[Data for this exercise]
============
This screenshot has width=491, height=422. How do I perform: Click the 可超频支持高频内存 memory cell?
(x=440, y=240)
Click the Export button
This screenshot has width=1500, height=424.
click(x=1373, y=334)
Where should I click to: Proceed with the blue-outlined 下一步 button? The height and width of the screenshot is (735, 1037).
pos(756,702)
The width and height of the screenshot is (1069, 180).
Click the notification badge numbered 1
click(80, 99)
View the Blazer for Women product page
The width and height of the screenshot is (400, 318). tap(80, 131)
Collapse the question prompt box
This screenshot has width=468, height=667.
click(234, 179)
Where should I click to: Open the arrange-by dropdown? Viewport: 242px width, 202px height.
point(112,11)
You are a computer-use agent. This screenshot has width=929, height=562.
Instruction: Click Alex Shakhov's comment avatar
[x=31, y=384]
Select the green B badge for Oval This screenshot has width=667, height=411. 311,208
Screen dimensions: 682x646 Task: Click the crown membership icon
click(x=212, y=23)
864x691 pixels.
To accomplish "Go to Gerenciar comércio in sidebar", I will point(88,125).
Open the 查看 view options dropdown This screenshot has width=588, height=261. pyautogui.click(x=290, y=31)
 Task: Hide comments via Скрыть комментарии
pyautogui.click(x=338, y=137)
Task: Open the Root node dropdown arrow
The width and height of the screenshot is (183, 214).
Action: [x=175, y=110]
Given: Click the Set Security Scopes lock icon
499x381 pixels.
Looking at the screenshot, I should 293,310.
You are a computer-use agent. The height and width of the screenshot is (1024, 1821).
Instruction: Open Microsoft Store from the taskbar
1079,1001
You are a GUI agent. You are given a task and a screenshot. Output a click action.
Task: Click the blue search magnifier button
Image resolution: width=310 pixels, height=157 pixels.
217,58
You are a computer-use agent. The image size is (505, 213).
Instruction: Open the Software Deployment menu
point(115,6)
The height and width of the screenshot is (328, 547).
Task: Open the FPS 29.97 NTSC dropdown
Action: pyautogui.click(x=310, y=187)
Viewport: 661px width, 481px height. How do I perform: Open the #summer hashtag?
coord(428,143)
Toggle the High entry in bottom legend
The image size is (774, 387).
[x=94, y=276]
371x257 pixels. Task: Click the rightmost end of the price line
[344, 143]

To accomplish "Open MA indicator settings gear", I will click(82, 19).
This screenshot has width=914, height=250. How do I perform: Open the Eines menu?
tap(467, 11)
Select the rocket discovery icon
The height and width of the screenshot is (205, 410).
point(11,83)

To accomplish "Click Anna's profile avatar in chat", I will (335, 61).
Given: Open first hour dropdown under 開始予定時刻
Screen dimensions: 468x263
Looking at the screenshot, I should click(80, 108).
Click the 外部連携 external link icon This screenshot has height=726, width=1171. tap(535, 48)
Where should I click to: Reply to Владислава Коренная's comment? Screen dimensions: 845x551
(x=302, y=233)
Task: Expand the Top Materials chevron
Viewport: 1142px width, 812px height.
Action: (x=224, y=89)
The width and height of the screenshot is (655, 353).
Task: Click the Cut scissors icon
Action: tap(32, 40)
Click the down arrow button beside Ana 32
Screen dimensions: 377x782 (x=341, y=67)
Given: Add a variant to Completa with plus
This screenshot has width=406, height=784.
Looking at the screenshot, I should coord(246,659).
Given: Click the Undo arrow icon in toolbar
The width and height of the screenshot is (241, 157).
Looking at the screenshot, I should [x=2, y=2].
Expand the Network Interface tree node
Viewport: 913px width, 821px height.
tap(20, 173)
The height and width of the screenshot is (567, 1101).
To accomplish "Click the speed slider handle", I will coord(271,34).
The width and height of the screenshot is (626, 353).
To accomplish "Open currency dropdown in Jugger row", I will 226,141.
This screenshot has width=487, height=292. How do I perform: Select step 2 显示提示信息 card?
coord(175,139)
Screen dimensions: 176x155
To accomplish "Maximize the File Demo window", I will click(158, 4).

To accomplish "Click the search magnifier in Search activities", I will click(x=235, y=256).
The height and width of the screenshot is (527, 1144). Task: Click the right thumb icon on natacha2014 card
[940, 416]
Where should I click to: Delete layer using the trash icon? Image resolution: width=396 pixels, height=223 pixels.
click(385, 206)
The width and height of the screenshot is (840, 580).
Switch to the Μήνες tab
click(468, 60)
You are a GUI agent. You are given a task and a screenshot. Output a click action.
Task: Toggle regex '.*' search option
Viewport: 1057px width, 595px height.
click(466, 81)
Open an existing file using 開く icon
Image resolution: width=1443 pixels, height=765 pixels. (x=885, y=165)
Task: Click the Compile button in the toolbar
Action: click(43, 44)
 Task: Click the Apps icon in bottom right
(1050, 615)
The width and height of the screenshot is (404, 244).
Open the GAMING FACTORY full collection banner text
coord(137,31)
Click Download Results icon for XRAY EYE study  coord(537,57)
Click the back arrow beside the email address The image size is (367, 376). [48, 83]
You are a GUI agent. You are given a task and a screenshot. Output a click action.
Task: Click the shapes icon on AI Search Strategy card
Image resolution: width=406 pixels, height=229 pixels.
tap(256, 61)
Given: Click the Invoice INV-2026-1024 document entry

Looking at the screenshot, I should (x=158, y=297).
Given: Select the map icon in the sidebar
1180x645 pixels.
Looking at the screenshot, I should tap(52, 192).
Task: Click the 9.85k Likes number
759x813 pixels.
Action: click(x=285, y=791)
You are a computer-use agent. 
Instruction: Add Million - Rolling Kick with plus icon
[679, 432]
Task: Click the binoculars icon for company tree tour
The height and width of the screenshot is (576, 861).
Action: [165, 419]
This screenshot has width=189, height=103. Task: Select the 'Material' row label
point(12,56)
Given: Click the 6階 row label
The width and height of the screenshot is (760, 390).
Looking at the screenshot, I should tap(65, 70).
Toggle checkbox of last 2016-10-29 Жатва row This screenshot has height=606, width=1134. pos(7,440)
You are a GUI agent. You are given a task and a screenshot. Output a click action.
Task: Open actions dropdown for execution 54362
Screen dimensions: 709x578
============
[What is needed] Filter the entries above and keep only the lines with the word "Expand".

[Output for this task]
Task: Expand the Top Materials chevron
Expand the Network Interface tree node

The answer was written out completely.